|
Boost : |
Subject: Re: [boost] RFC: interest in Unicode codecs?
From: James Mansion (james_at_[hidden])
Date: 2009-07-18 07:21:42
Cory Nelson wrote:
>> I finally found some time to do some optimizations of my own and have
>> had some good progress using a small lookup table, a switch, and
>> slightly deducing branches. See line 318:
>>
>> http://svn.int64.org/viewvc/int64/snips/unicode.hpp?view=markup
>>
>> Despite these efforts, Windows 7 still decodes UTF-8 three times
>> faster (~750MiB/s vs ~240MiB/s on my Core 2. I assume they are either
>> using some gigantic look up tables or SSE.
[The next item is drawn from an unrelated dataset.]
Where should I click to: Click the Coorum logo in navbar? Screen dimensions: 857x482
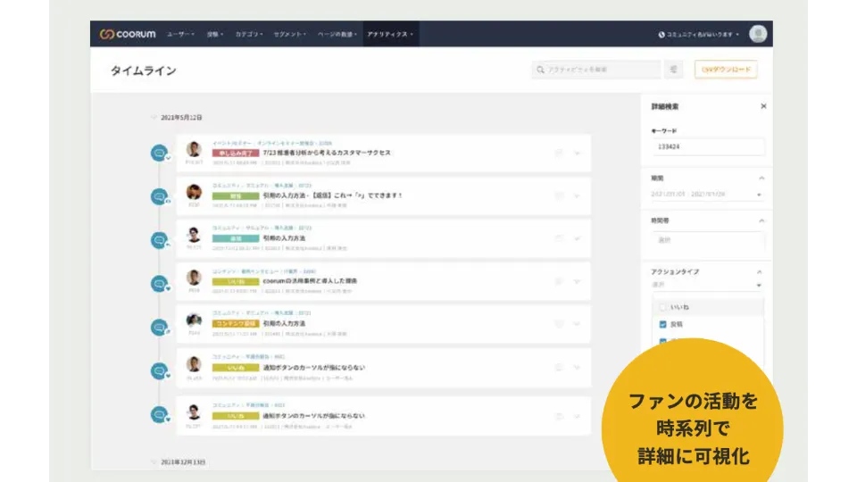[x=128, y=34]
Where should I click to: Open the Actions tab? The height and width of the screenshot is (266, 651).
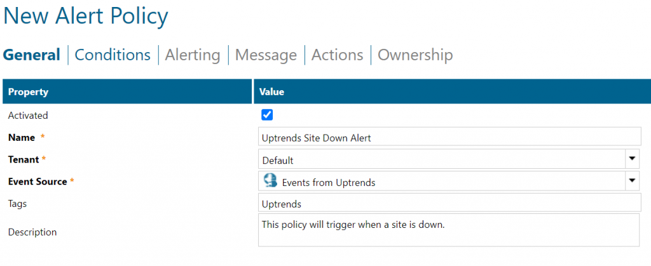(337, 55)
How much cost are you incurring in the tests for whether the traits
indicate that
the error returns are valid?
I'm wondering if theer is a case for requiring that these be compile
time constants
in the Traits class rather than flags in a Traits value.
And why is 'last' passed in to decode_unsafe?
Is there any indication that duff's device will prevent aggressive
inlining? I'm
assuming you need this method to be fully inlined into the outer loop, and
maybe its not happening - ideally you;d want some loop unrolling too.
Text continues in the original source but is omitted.